Is that a good explanation? Thanks for your responses!

 

[Stephen Tashi]

That an effort, but it does not state the format of the data clearly. I can imagine different formats of voltage measurements for a single subject that involve time.

Does or does-not the graph show data for 2 "subjects"? Or does it show data for 100 subjects?

Is the graph for one subject a graph of voltage vs time? Or is the graph for one subject a graph of the jump between two voltage readings taken almost simultaneously, both at a place in time? Or is the graph a graph of voltage versus that voltage's duration in time?

 

[minimal]

As I said in the last response :) You are seeing data from two subjects (1 subject black dots, 1 subject white dots). The graph is the EPSP response vs time. That EPSP response is in voltage. It basically means the strength of the neural field response.

 

[Stephen Tashi]

As I said in the last response :) You are seeing data from two subjects. The graph is the EPSP response vs time.

OK, then this is my opinion: The task is to compare two random processes (not to compare two batches of independent samples drawn from two distributions). Unless you make specific assumptions about the processes, you can't rigorously justify any particular method. However, you boss's use of the t-test looks reasonable under certain assumptions. Assume the random process has one parameter that governs the "decay" of the mean value of the voltage and that this parameter varies slowly over time. Assume the jumpy-ness of the voltage around the mean value can be modeled by independent draws from some other random variable with mean zero and a variance that changes slowly with time. Then if you pick a small time interval, the sample of voltages from it is roughly a sample of independent draws from the variable that controls the jumpy-ness. Thus you are comparing the effect of the parameter than controls the mean value in the time interval.

What phenomena might make the bosses method misleading? Suppose the random process has other parametes. For example, suppose it has a parameter that controls the "delay time" from when the initial stimulus (or voltage or whatever) is applied to the subject to the onset of the decay. If you are trying to compare the parameters that control the average values of the processes and the "delay times" are different then the processes are, in a manner of speaking, out of sync. So the "out of sync" effect combines with "different average value effect at time t after onset" effect.

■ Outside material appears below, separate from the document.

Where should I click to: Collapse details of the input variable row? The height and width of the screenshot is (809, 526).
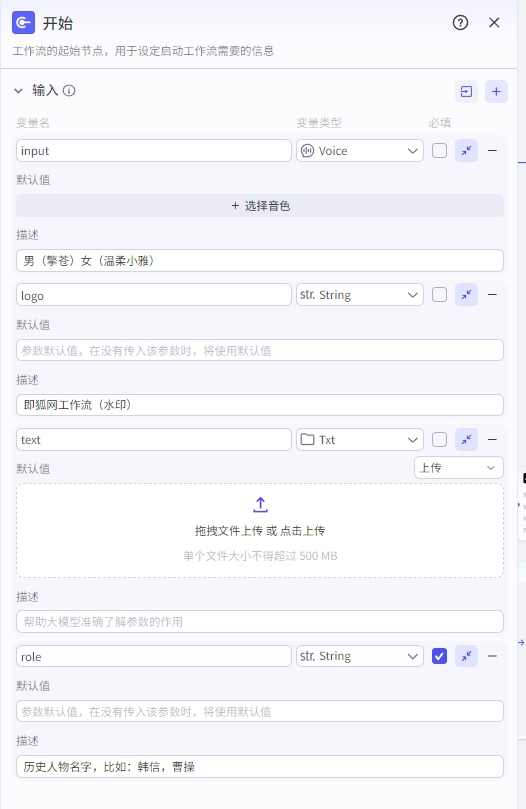coord(466,151)
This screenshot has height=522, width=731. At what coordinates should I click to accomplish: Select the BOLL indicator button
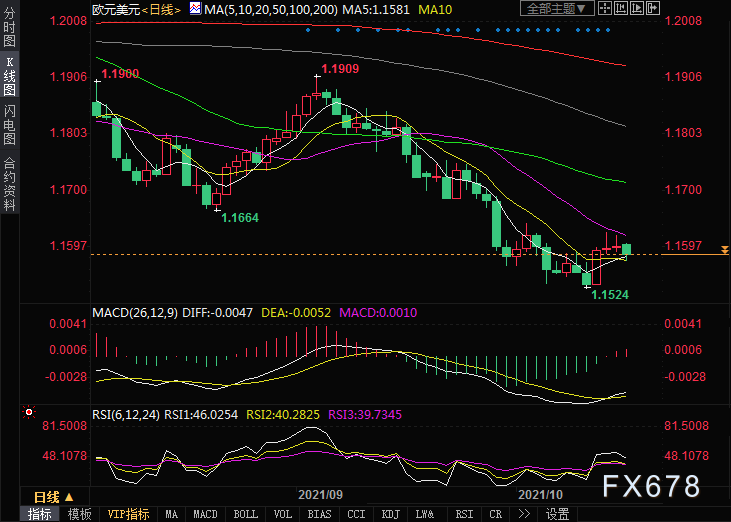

If you don't care which parameters make the process different, the boss's method is OK. If you are trying to justify a claim only about the "different average value effect at time t after onset", there is a problem.

What statistics to use always depends on what you are trying to accomplish. You have to have a precise definition of your goal in order to mathematically select and justify a particular method.